John Horsley How are you using AI in content work?

Nick Beck We started in 2022 with a large global client that needed help understanding how Google saw its products versus its competitors. That led us to build a technology called Helpful Content, which analyses how Google and ChatGPT understand a product, a page and its content, then makes recommendations at scale to make that content more helpful and relevant. We use it with brands including Carwow, especially in competitive markets where moving from position 3 to position 1 makes a big difference. We built it for clients, but now our own content teams use it across briefs as well.

John Horsley Are clients looking for help with storytelling and creator content?

Nick Beck Yes, absolutely. We are seeing a lot of growth in influencers, and that is part of how brands build their story now. Platforms like TikTok and Meta make it easier to brief micro influencers and content creators, and we have seen strong results when creator content is used inside social ad units. With clients from MoneyGram to Chamäleon in Berlin, we have seen acquisition costs come down and conversion rates improve.

John Horsley Are micro influencers proving more effective?

Nick Beck That is what we are finding, especially at scale. People do not need to know the creator already. They need to see someone a bit like them being authentic. I also found it interesting that some larger creators now welcome paid media support behind their content, because they want a balance between organic reach and paid distribution.

John Horsley What do you make of the creator economy becoming more professionalised?

Nick Beck It is impressive, but I do think there is a risk. As creators become businesses with managers, longer briefs, scripts and more meetings, some of the speed and immediacy can fade. One of the strengths of the creator economy was that brands could move quickly and do things in the moment. More structure brings professionalism, but it can also make the work less impactful and less authentic.

John Horsley Are we moving towards an economy built on trust and relatability?

Nick Beck Yes. We need to trust creators, and we also need to trust AI. I also think the word authenticity gets overused. The more useful question is whether a person can relate to the product and relate to the content.

John Horsley What kinds of brands do you work with?

Nick Beck We have always wanted to be strong in our channels and work across multiple verticals, rather than specialising in one sector. We work with healthcare, insurance, B2B, charities and education. We are global agency of record for Merlin Entertainments and we handle paid media globally for MoneyGram. I have always believed we should be good at the channels, stay curious and help brands unlock opportunity.

John Horsley Is there a dream client you would love to work with?

Nick Beck Monzo stands out to me because it does a strong job on brand while linking back to product functionality and performance. I would also love to work with a large shoe brand like Puma across 40 markets. What we would bring is a deep understanding of platforms, plus strategic support in a far more complicated media environment than brands were dealing with 5 years ago. With Reddit, Pinterest, TikTok and AI search all growing in importance, brands need help navigating that complexity.

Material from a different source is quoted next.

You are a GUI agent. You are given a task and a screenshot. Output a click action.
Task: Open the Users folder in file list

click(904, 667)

John Horsley What marketing metric do people obsess over too much?

Nick Beck CPA.

John Horsley What marketing idea do you think is overhyped?

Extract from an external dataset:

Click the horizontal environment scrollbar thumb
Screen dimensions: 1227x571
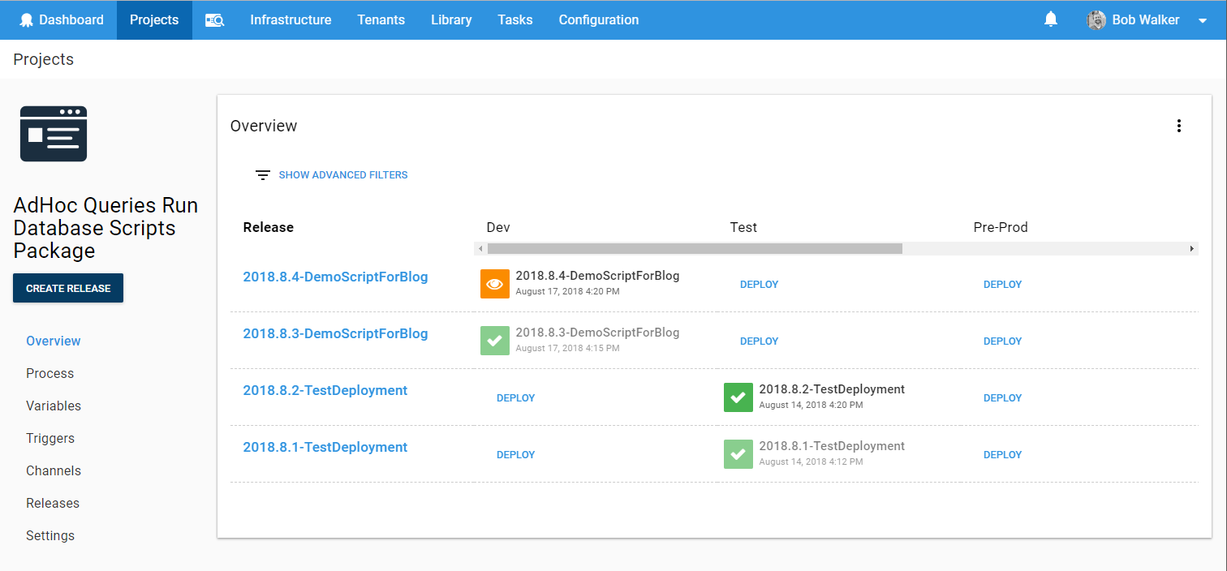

Nick Beck I think data-driven attribution is overhyped. What matters more is looking causally at incrementality to understand where growth is really coming from, and you cannot get that from data-driven attribution alone.

John Horsley Which brand do you think is doing great marketing right now?

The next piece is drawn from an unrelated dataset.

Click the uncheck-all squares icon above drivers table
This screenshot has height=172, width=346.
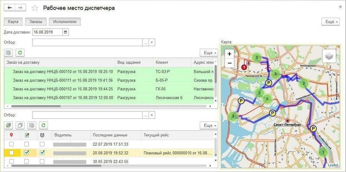point(20,125)
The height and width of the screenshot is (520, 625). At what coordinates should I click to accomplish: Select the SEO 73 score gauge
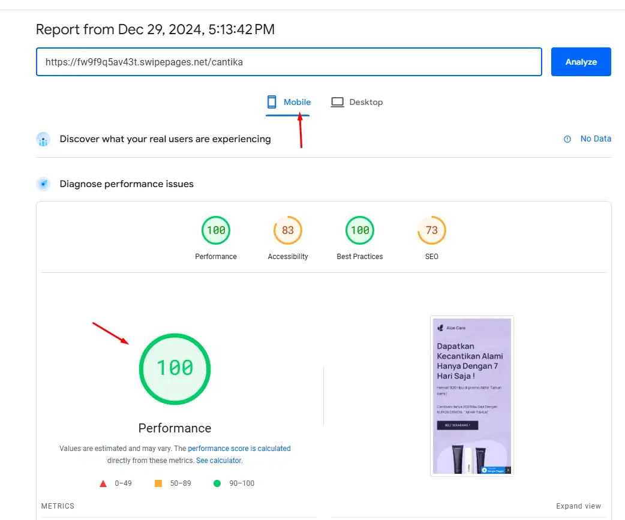[x=432, y=230]
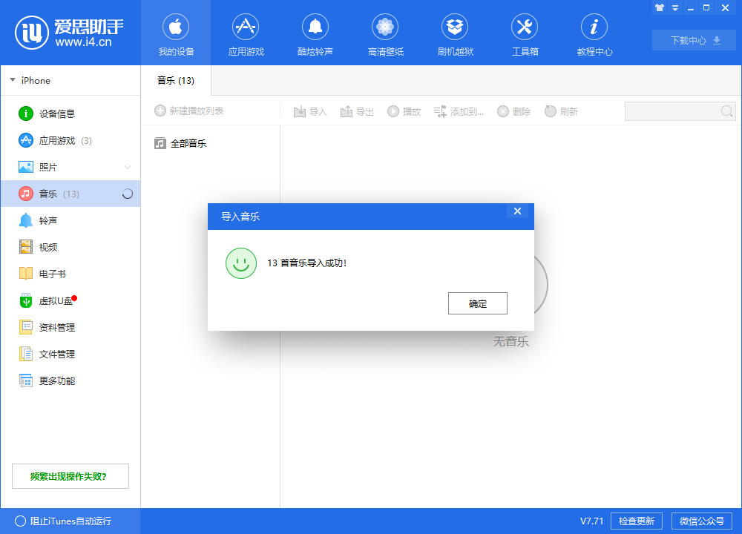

Nick Beck Nike is interesting. Even while it has been in decline, I have noticed that it still invests in things that may be hard to measure, like podcasts. It has always been willing to take those kinds of risks.

John Horsley What advice would you give someone starting out in marketing?

Nick Beck Work hard and be nice to people. Stay curious. The people who keep exploring and playing around tend to become the strongest team members, and they usually enjoy the work more as well.